Directions. Output the rows from the line containing "Task: Open the Advanced settings tab" through the line containing "Action: [377, 79]", both included, character for character, and leave out the pictures.

Data supplied.
================================

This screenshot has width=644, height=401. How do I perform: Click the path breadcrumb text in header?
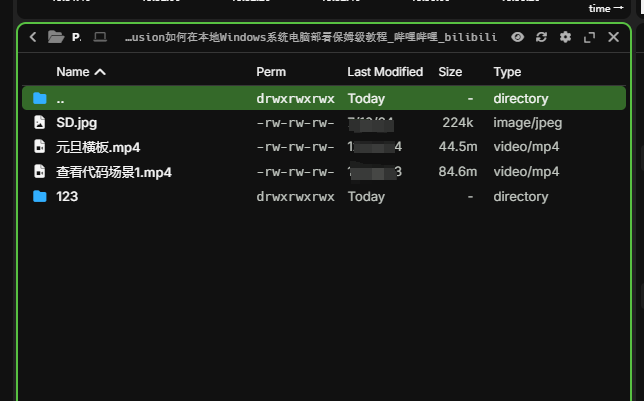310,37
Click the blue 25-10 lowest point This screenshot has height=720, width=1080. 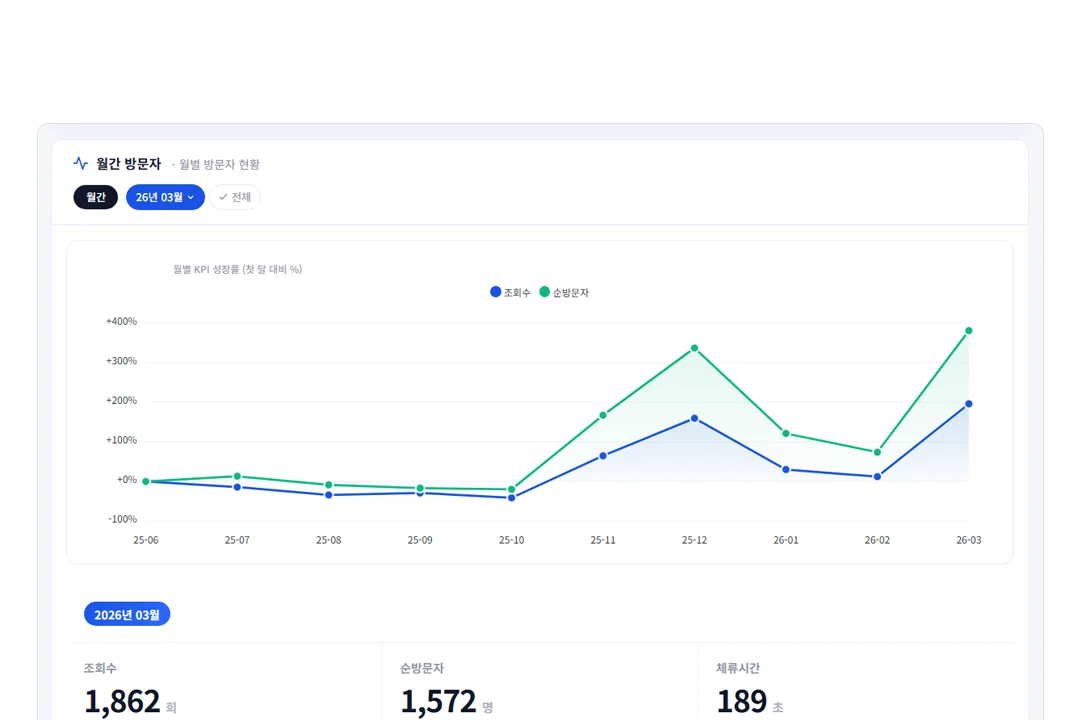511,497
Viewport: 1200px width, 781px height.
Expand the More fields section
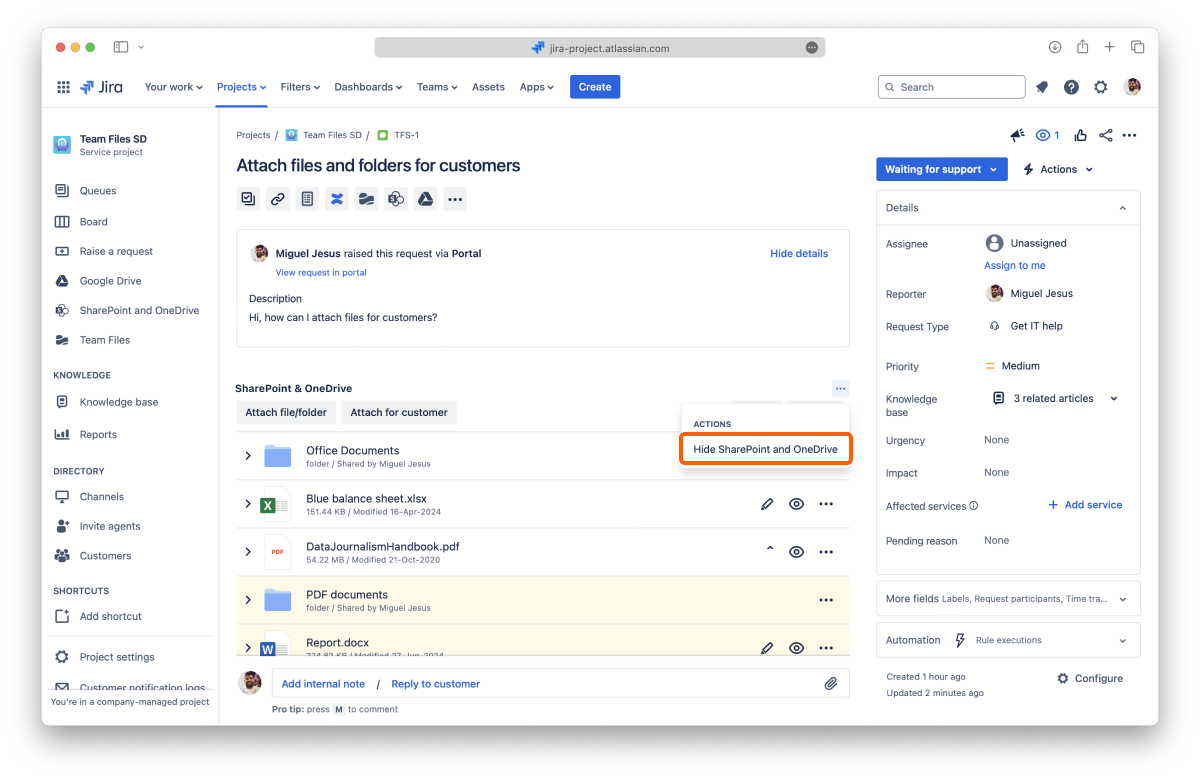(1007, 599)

================================

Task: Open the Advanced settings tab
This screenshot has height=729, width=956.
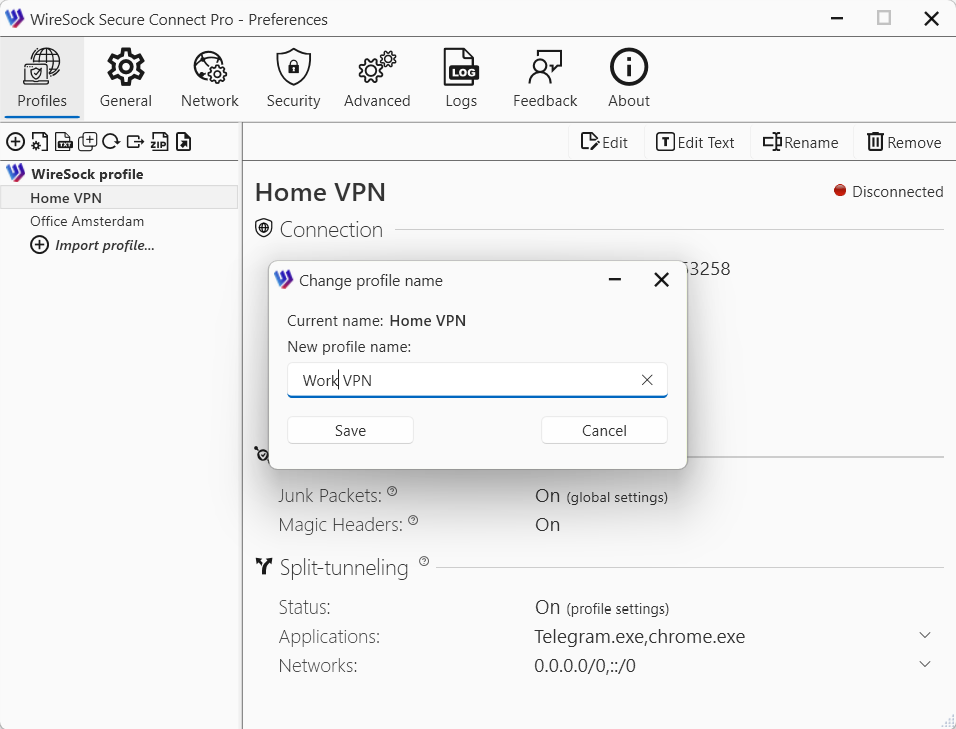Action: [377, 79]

================================

The output.
Task: Open the Advanced settings tab
This screenshot has height=729, width=956.
Action: [377, 79]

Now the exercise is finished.